Nella magia di favole e leggende

Nella magia di favole e leggende

Interrotto durante le feste natalizie e rimandato ancora una volta, poco dopo essere tornato in scena il 6 gennaio 2022, “A puteca de suonne perdute” doveva restare al Teatro Tram di via Port’Alba a Napoli almeno fino al 9 gennaio. Uno spettacolo magico e pieno di sagace ironia, grazie alla regia dell’attore e regista napoletano Diego Sommaripa che ne ha scritto i testi insieme a Gennaro Esposito, Pasquale Palma, Silvio Fornacetti, Noemi Giulia Fabiano, Tommaso Vitiello e Vittorio Passaro. L’eclettico Sommaripa dal 18 dicembre scorso non si è però limitato alla scrittura e alla messa in scena, dal momento che ha interpretato lui stesso alcuni personaggi della drammaturgia, insieme agli ottimi Vittorio Passaro, Sergio di Paola e Diletta Boné Acanfora, nonché ai giovanissimi Christian Chiummariello e Vincenzo Lettieri, alternatisi nel ruolo del bambino.

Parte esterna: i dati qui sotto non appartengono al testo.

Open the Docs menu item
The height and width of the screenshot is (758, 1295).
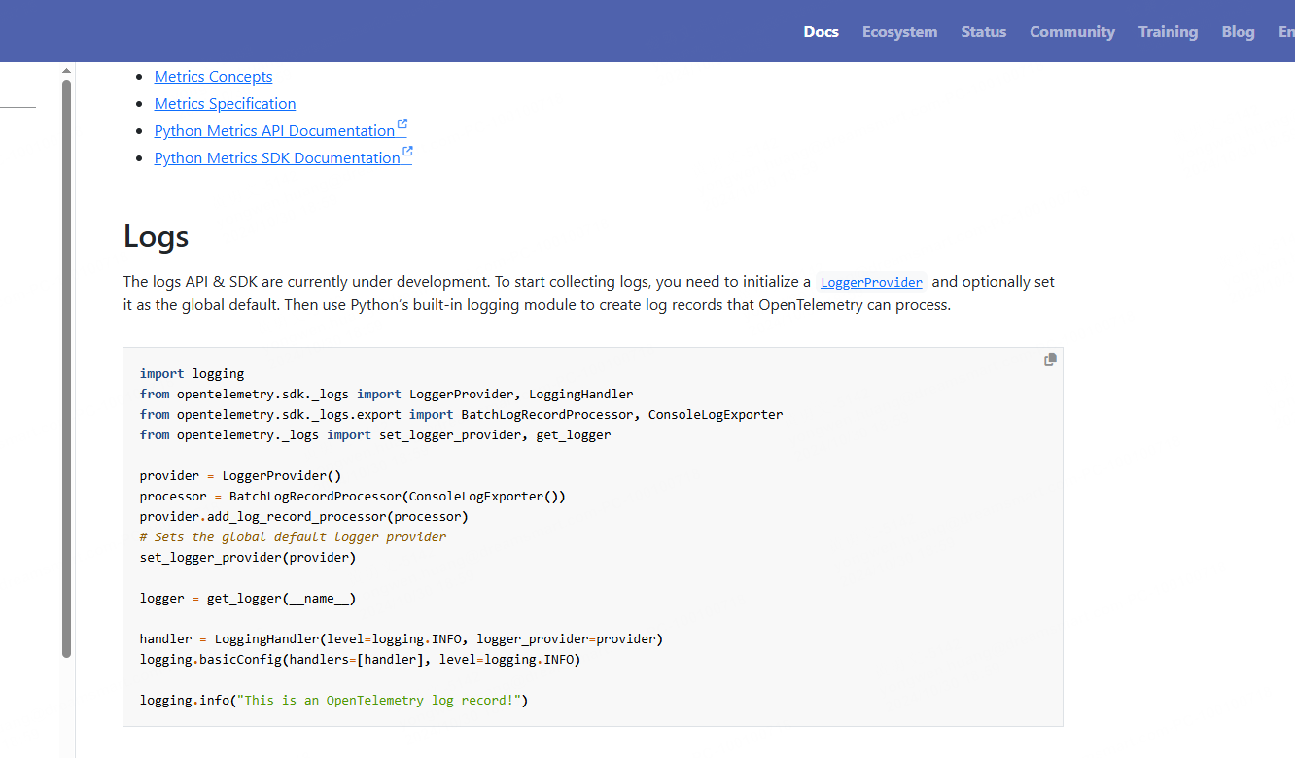tap(821, 32)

Ripescando nelle leggende napoletane, nel mito e nei fatti e misfatti di questa città millenaria, rivivono sul palco figure storiche come quelle del Principe di Sansevero e della Regina Giovanna, assetata d’amore e vittima delle prime fake news della Storia (le calunnie sui suoi numerosi amanti a corte raccontate al fido Fosco); riemerge dal mare il mitico Colapesce, nella versione più squisitamente napoletana della leggenda del ragazzo pesce maledetto dalla madre per le ripetute immersioni (il valente Passaro gli dà l’acqua della vita sul palcoscenico); fino ad arrivare al Monaciello e a Maria La Rossa, la strega di Port’Alba, restituiti al pubblico, accorso numeroso nel giorno dell’Epifania, rispettivamente da Sommaripa e dalla Acampora.

“A Puteca de’ suonne perdute”

Questa produzione di “Resistenza Teatro & Musiciens” fruga pertanto nei testi autorevoli di Benedetto Croce e Matilde Serao per riportare alla luce il passato con l’occhio ironico della napoletanità moderna. Il risultato è un’ora di pura magia artigianale, come d’obbligo in una bottega operosa e trafficata, dove l’ispirazione guida una penna d’oca gigante sul foglio con un’angelica voce di donna, e l’immaginazione esplode letteralmente da un valigione antico. Classico esempio di “play within the play”, il metateatro che a Napoli da secoli è essenza stessa della vita cittadina, immenso teatro a cielo aperto d’Italia, e ben prima che ci pensasse Shakespeare coi suoi gloriosi drammi inglesi. Il bambino stesso, passato con un giocattolo moderno all’interno della “puteca”, e rimandato più volte a scuola dal ruvido bottegaio per i suoi errori grammaticali, svela nel finale il trucco del canovaccio teatrale.

Un copione sospeso continuamente tra creature passate ed emozioni universali, sentimenti antichi e amori intramontabili. È il circo immortale della vita che riflette anche la condizione attuale e precaria delle compagnie teatrali, come sottolineato da Sommaripa nelle note di regia: “Tre attori artigiani, con diverse mansioni e differenti caratteri, sono autori all’opera sul testo stesso che andranno a interpretare, il quale a sua volta col grimaldello del dispositivo elettronico rotto, appartenente al bambino, catapulta lo spettatore in questa cavalcata di sogni perduti e in costruzione, metafore dell’esistenza e dell’immenso lavoro presente dietro ogni rappresentazione”. Il sogno delle sale aperte al pubblico, senza più restrizioni e in totale e assoluta sicurezza, che si spera non debba spezzarsi più. E che per la “puteca” di Sommaripa al momento è solo momentaneamente interrotto, sospeso come i suoi preziosi oggetti e costumi, al pari di un buon caffè da riassaporare al momento giusto che verrà.